▶
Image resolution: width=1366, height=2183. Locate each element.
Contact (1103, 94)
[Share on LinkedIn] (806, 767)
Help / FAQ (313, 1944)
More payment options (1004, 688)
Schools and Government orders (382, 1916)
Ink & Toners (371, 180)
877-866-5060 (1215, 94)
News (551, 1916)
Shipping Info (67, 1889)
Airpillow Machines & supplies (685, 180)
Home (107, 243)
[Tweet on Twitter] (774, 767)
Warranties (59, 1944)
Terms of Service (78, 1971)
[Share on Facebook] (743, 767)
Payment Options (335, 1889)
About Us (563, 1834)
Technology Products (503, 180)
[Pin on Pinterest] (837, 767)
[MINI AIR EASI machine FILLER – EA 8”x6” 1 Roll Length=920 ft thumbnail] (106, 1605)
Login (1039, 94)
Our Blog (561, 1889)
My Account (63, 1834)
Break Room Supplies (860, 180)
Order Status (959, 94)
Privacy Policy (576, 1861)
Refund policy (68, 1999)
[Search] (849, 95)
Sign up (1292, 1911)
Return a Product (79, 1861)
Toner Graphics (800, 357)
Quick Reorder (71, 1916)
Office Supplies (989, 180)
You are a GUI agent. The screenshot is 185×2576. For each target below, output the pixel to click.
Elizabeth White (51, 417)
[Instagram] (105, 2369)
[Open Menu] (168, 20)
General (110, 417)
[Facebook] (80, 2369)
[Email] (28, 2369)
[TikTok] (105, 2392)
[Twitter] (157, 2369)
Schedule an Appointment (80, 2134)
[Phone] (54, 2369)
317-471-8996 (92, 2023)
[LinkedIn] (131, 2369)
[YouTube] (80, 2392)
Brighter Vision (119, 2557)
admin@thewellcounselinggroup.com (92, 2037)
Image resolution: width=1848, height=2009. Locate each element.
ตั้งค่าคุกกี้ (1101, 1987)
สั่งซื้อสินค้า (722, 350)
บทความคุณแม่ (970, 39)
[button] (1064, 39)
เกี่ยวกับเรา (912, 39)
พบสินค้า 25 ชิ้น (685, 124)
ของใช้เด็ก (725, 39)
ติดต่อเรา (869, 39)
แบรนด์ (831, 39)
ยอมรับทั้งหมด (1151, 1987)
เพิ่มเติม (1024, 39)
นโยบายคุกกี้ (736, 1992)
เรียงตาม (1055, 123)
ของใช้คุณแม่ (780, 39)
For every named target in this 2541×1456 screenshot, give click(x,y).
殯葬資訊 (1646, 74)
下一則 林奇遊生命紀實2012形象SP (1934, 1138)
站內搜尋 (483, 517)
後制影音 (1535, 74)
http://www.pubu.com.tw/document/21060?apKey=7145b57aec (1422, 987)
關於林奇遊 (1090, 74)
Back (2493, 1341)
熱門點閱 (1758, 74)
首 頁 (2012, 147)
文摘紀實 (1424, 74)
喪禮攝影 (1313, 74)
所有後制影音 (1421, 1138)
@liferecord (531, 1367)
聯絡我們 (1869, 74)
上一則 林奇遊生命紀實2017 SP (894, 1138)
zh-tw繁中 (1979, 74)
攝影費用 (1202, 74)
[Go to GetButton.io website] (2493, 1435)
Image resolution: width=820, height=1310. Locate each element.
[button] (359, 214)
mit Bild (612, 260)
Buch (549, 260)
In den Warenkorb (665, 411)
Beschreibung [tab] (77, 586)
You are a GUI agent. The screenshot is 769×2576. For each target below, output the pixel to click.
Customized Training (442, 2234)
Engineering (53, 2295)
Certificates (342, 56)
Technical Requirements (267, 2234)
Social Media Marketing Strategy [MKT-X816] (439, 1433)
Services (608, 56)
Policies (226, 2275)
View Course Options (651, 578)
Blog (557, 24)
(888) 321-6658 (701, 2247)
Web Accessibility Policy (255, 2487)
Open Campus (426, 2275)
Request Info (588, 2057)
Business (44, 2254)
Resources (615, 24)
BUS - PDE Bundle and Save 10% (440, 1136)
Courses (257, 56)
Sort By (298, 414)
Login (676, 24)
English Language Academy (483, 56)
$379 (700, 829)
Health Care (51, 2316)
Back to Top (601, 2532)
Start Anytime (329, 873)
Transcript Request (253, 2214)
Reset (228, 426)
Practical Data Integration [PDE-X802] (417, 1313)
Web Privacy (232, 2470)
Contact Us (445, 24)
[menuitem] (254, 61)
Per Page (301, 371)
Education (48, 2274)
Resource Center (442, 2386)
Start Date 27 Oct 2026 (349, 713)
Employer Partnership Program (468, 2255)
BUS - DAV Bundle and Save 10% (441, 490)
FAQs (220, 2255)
◀
* [Aim of the task]
Print every entry from the material exactly.

* [Answer to the problem]
Image resolution: width=1366, height=2183. Locate each element.
Contact (1103, 94)
[Share on LinkedIn] (806, 767)
Help / FAQ (313, 1944)
More payment options (1004, 688)
Schools and Government orders (382, 1916)
Ink & Toners (371, 180)
877-866-5060 (1215, 94)
News (551, 1916)
Shipping Info (67, 1889)
Airpillow Machines & supplies (685, 180)
Home (107, 243)
[Tweet on Twitter] (774, 767)
Warranties (59, 1944)
Terms of Service (78, 1971)
[Share on Facebook] (743, 767)
Payment Options (335, 1889)
About Us (563, 1834)
Technology Products (503, 180)
[Pin on Pinterest] (837, 767)
[MINI AIR EASI machine FILLER – EA 8”x6” 1 Roll Length=920 ft thumbnail] (106, 1605)
Login (1039, 94)
Our Blog (561, 1889)
My Account (63, 1834)
Break Room Supplies (860, 180)
Order Status (959, 94)
Privacy Policy (576, 1861)
Refund policy (68, 1999)
[Search] (849, 95)
Sign up (1292, 1911)
Return a Product (79, 1861)
Toner Graphics (800, 357)
Quick Reorder (71, 1916)
Office Supplies (989, 180)
You are a GUI agent. The screenshot is 185×2576. For each target below, output the pixel to click.
Elizabeth White (51, 417)
[Instagram] (105, 2369)
[Open Menu] (168, 20)
General (110, 417)
[Facebook] (80, 2369)
[Email] (28, 2369)
[TikTok] (105, 2392)
[Twitter] (157, 2369)
Schedule an Appointment (80, 2134)
[Phone] (54, 2369)
317-471-8996 (92, 2023)
[LinkedIn] (131, 2369)
[YouTube] (80, 2392)
Brighter Vision (119, 2557)
admin@thewellcounselinggroup.com (92, 2037)
Image resolution: width=1848, height=2009. Locate each element.
ตั้งค่าคุกกี้ (1101, 1987)
สั่งซื้อสินค้า (722, 350)
บทความคุณแม่ (970, 39)
[button] (1064, 39)
เกี่ยวกับเรา (912, 39)
พบสินค้า 25 ชิ้น (685, 124)
ของใช้เด็ก (725, 39)
ติดต่อเรา (869, 39)
แบรนด์ (831, 39)
ยอมรับทั้งหมด (1151, 1987)
เพิ่มเติม (1024, 39)
นโยบายคุกกี้ (736, 1992)
เรียงตาม (1055, 123)
ของใช้คุณแม่ (780, 39)
For every named target in this 2541×1456 screenshot, give click(x,y).
殯葬資訊 (1646, 74)
下一則 林奇遊生命紀實2012形象SP (1934, 1138)
站內搜尋 (483, 517)
後制影音 (1535, 74)
http://www.pubu.com.tw/document/21060?apKey=7145b57aec (1422, 987)
關於林奇遊 (1090, 74)
Back (2493, 1341)
熱門點閱 (1758, 74)
首 頁 (2012, 147)
文摘紀實 (1424, 74)
喪禮攝影 (1313, 74)
所有後制影音 (1421, 1138)
@liferecord (531, 1367)
聯絡我們 (1869, 74)
上一則 林奇遊生命紀實2017 SP (894, 1138)
zh-tw繁中 (1979, 74)
攝影費用 (1202, 74)
[Go to GetButton.io website] (2493, 1435)
Image resolution: width=820, height=1310. Locate each element.
[button] (359, 214)
mit Bild (612, 260)
Buch (549, 260)
In den Warenkorb (665, 411)
Beschreibung [tab] (77, 586)
You are a GUI agent. The screenshot is 769×2576. For each target below, output the pixel to click.
Customized Training (442, 2234)
Engineering (53, 2295)
Certificates (342, 56)
Technical Requirements (267, 2234)
Social Media Marketing Strategy [MKT-X816] (439, 1433)
Services (608, 56)
Policies (226, 2275)
View Course Options (651, 578)
Blog (557, 24)
(888) 321-6658 (701, 2247)
Web Accessibility Policy (255, 2487)
Open Campus (426, 2275)
Request Info (588, 2057)
Business (44, 2254)
Resources (615, 24)
BUS - PDE Bundle and Save 10% (440, 1136)
Courses (257, 56)
Sort By (298, 414)
Login (676, 24)
English Language Academy (483, 56)
$379 (700, 829)
Health Care (51, 2316)
Back to Top (601, 2532)
Start Anytime (329, 873)
Transcript Request (253, 2214)
Reset (228, 426)
Practical Data Integration [PDE-X802] (417, 1313)
Web Privacy (232, 2470)
Contact Us (445, 24)
[menuitem] (254, 61)
Per Page (301, 371)
Education (48, 2274)
Resource Center (442, 2386)
Start Date 27 Oct 2026 (349, 713)
Employer Partnership Program (468, 2255)
BUS - DAV Bundle and Save 10% (441, 490)
FAQs (220, 2255)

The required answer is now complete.